Mirror lifecycle Mirror location and refresh behavior are deterministic per repo target. The runtime implementation lives in gossip-scanner-runtime::git_mirror::LocalMirrorManager. Reassignment and replay need a stable local execution surface. Shared mirror pools, eviction policy, and provider-specific mirror orchestration.
Explicit commit selection Explicit commit inputs lower to stable synthetic refs before execution. Identical inputs must normalize to the same ordered repo targets and checkpoint identity. Additional selection UX and provider-specific aliases.
StaleOwner rollout The semantic is locked now, but the connector-level enum, constructor surface, and consumers may land in a separate change. The behavior must be documented before wiring spreads through the runtime. Scheduler-level and remote-level ownership-loss mappings.

Alternatives considered

  • Pack multiple repositories into a single shard from the start. Rejected because it immediately couples checkpointing, split policy, and replay policy.
  • Introduce repo-internal coordinator state early. Rejected because it increases storage and protocol surface before the coarse repo-frontier path is proven.

Invariants for All Downstream Implementation Work

Every downstream implementation task, design note, and test plan for this execution model keeps these invariants explicit:

  1. A stale fence token is never accepted again.
  2. Loss of lease stops repo execution quickly.
  3. The outer repo frontier never advances before inner durable persistence completes.
  4. Control-plane state scales with shards, not with objects inside repositories.
  5. Identical request inputs normalize to the same ordered repo targets.
  6. Identical explicit commit inputs lower to the same synthetic ref.
  7. Logs, metrics, and traces never contain raw secret bytes, repo paths, refs, or tokens.
  8. Duplicate submission and worker replay are idempotent.

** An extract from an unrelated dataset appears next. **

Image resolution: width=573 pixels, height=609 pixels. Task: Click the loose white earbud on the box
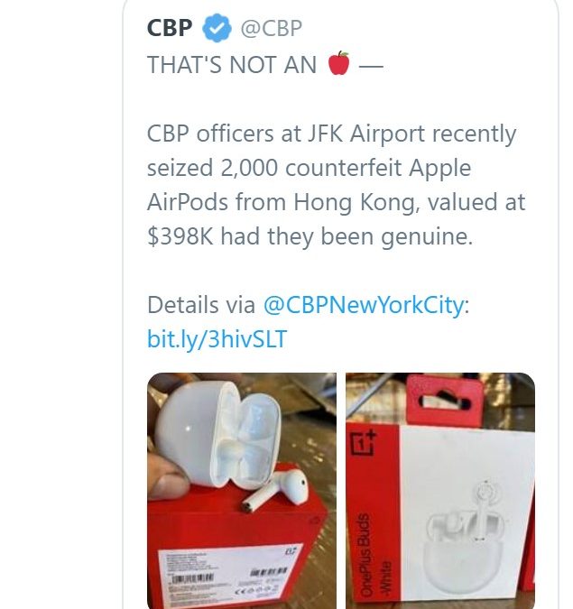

Operational telemetry follows the same rule. Stage-oriented Git observability may emit scalar timings, shard digests, and closed-set retry or lease-loss labels, but never raw mirror roots, repo locators, refs, commit IDs, or connector tokens.

Consequences

  • ShardStatus remains the only persisted outer lifecycle for repo work.
  • RepoFrontier remains part of the shared receipt and checkpoint model rather than a Git-only completion path.
  • Lease loss is a first-class outcome that stops work without parking the shard.
  • Git stage telemetry stays low-cardinality and redaction-safe: worker logs and recorder events emit digests plus scalar timings rather than raw repository identifiers.
  • The first scope optimizes for deterministic replay and narrow control-plane state, not for packing density.

Complementary Documentation

  • docs/source-families.md describes the family split between ordered-content and repo-native Git execution.
  • docs/gossip-coordination/coordination-error-model.md complements this ADR with the coordination-layer error taxonomy and lease/fence validation model.
  • diagrams/05-shard-and-run-state-machines.md describes the outer shard and run lifecycle that this ADR intentionally preserves.
  • diagrams/10-failure-modes-and-recovery.md describes the failure and replay model that this ADR relies on for ownership loss and durable replay.